Ce groupe terroriste était dirigé par cinq kosovars membre de l’organisation terroriste de l’UCK, qui dirige actuellement l’Etat mafieux du Kosovo. Par ailleurs, selon le journaliste macédonien, Mile Nedelkovski, quatre étrangers avec des passeports britanniques et américains ont participé à cette attaque. Etrangement, trois d’entre eux sont arrivés sur le territoire macédonien par la plus grande base américaine d’Europe, la base de Bondsteel, présente sur le sol du Kosovo.

Après, ces événements, des manifestations, des rassemblements, des tentes ont été installés sur la place « Maïdan » de Macédoine demandant la démission du gouvernement.
Selon l’analyste politique serbe Dusan Prorokovic, les événements « sont plutôt liés au gazoduc Turkish Stream et à la défaite des Etats-Unis en Ukraine qu’aux missions régionales albanaises. On instrumentalise les Albanais pour entraver la construction du Turkish Stream et exercer des pressions américaines sur l’Europe en provoquant un nouveau conflit dans les Balkans. L’idée d’une Grande Albanie redevient populaire, mais elle restera lettre morte sans le soutien de l’Otan ».
Il complète en affirmant que « Les Albanais ne sont ici qu’un instrument, ces événements ont une portée plus globale. La ville de Kumanovo a été retenue pour sa situation géostratégique. Cet endroit permet d’étendre le conflit vers le sud de la Serbie. Cette ville se trouve aussi non loin du Kosovo-Metohija qui peut servir de lieu d’organisation logistique de ces opérations ».

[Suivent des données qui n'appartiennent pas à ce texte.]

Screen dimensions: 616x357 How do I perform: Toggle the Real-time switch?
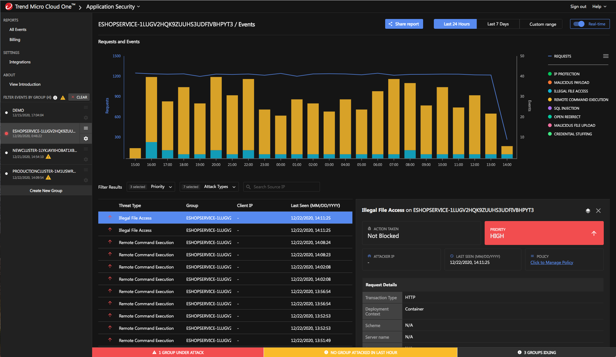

Le camp occidental souhaite faire pression sur la Macédoine, pays ou va transiter le gaz russe, comme elle a fait d’intenses pressions en Bulgarie. Ce dernier était devenu hostile au projet « South Stream » et quelques mois plus tard, Vladimir Poutine annonçait la fin de ce projet.

D’autres pays se montrent intéressés par TurkStream

L’Iran a affiché son intérêt pour ce projet et souhaite se servir du hub énergétique turc, pour que l’abondant gaz iranien arrive en Europe. Azizollah Ramezani, directeur des affaires internationales de la Compagnie national du gaz iranien (NIGC) a précisé que l’Iran souhaite particulièrement avoir accès à ce gazoduc. « Nous pourrions avoir des domaines d’activité conjointe, par exemple, le développement du réseau des gazoducs. Nous pouvons partager l’expérience et les technologies. En ce qui concerne le transport gazier, nous pouvons partager de l’information sur le système de livraison et de suivi. Et à l’avenir, les gazoducs iraniens et russes à destination de l’Europe pourraient s’unifier et livrer ensemble le gaz à l’Europe ».

En outre, le porte parole du gouvernement hongrois Zoltan Kovacs a précisé que son pays était intéressant pour qu’un gazoduc passe également par la Hongrie pour diversifier son apport et son indépendance énergétique.

Il va falloir suivre de près les événements qui vont se passer en Grèce dans les prochains jours, mais également les prochaines élections en Macédoine qui pourraient complexifier et retarder TurkStream si l’opposition (majoritairement albanophone) venait à arriver au pouvoir. Pour conclure, je citerai le ministre turc de l’Energie Taner Yildiz, « d’une part, l’Occident s’oppose à la réalisation du projet, d’autre part, il déclare sa volonté de recevoir le gaz par ce gazoduc. Je trouve que cette position est incohérente », à indiqué M. Yildiz.